The problem is 1 and 2 and 2 and 4 AND ALL THE REST of the expression

1 / 2 * 2 / 1. * 2. / 4 * 4

were supposed to be converted to double before computing the expression, if the theory I quoted is correct.

So according to the 4 steps I quoted in my first message, I thought ALL literals in this expression were supposed to be CONVERTED AT ONCE to double BEFORE ANY OPERAND WOULD ACT.

But, from what @Peter87 says, I suspect the problem is, those 4 steps only apply to the OPERANDS OF ONE SINGLE OPERATOR at a time, IN THEIR ASSOCIATIVITY ORDER (in this case left-to-right).

So 1 / 2 is taken as a separate expression through the 4 steps, then the result (0, int) is taken into the next expression 0 * 2 through the same 4 steps again, etc.

Well, then the theory I quoted is not quite accurate.
It fails to specify that "expression" is supposed to have ONLY ONE operand.

FYI this aspect would never be noticed if for instance this expression had a * operator instead of the / operator.

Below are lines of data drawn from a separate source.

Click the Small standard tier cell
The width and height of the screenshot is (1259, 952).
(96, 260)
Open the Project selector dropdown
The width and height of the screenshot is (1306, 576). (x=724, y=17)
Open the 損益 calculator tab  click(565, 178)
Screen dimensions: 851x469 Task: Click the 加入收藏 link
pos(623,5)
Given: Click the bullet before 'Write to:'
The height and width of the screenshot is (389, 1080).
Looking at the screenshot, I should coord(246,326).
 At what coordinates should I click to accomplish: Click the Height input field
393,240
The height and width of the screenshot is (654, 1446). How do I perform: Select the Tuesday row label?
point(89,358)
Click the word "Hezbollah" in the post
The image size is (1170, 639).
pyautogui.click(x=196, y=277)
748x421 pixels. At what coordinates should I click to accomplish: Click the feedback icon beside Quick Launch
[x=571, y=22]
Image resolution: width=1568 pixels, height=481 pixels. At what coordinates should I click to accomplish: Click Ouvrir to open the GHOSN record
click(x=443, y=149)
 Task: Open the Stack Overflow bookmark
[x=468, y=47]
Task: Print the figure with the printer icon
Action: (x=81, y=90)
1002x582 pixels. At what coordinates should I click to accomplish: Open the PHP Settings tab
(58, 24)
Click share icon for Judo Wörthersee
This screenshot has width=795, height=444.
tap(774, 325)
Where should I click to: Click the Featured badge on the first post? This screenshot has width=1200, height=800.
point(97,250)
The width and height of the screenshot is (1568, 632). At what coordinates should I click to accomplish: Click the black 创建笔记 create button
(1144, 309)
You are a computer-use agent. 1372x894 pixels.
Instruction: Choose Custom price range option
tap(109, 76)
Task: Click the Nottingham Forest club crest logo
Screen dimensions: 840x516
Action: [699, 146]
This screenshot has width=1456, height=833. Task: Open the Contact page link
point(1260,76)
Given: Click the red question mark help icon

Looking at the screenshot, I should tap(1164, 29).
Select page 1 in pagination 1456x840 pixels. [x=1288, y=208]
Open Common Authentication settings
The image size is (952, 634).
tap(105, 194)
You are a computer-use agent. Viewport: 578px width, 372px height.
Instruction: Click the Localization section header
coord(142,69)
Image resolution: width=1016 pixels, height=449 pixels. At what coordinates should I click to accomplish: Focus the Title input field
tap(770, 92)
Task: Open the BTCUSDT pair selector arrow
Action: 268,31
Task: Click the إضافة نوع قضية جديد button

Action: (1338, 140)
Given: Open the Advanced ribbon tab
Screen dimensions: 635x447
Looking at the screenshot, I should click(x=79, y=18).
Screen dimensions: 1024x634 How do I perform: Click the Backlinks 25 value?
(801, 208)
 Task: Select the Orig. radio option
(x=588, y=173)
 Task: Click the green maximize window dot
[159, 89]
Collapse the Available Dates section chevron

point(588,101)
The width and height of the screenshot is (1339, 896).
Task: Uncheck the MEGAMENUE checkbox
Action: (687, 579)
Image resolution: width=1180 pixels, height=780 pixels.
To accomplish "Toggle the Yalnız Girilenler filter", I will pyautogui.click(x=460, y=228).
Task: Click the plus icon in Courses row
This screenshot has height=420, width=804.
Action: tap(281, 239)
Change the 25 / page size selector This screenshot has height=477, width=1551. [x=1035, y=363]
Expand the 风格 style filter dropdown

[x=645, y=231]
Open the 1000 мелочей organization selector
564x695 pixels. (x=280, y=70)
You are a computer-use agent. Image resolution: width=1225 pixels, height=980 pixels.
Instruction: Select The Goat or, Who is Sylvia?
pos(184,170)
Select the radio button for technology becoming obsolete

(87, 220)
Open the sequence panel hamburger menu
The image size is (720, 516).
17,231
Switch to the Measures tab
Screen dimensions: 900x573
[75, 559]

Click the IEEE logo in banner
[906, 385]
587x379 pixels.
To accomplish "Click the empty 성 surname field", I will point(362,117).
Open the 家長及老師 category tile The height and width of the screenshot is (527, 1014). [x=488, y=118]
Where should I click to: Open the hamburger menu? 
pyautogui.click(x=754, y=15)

So, did I get this right - this time?
@Peter87, is this what you meant?
The operand of an expression may be a subexpression.
To evaluate an expression, each of its subexpressions are evaluated.

For example, as a part of the evaluation of e1 + e2, the subexpressions e1 and e2 are evaluated.

To evaluate 2/5 + 7.3, the subexpression 2/5 (involving integer division) is evaluated;
the result of its value computation is the integer zero.
@JLBorges

Yes, ok, I understand that, but if you replace the + with a *, all operators will have the same precedence and it wasn't clear to me how the promotion will work in a case like that.
If you look at my example and replace all int literals with doubles at once before evaluating anything...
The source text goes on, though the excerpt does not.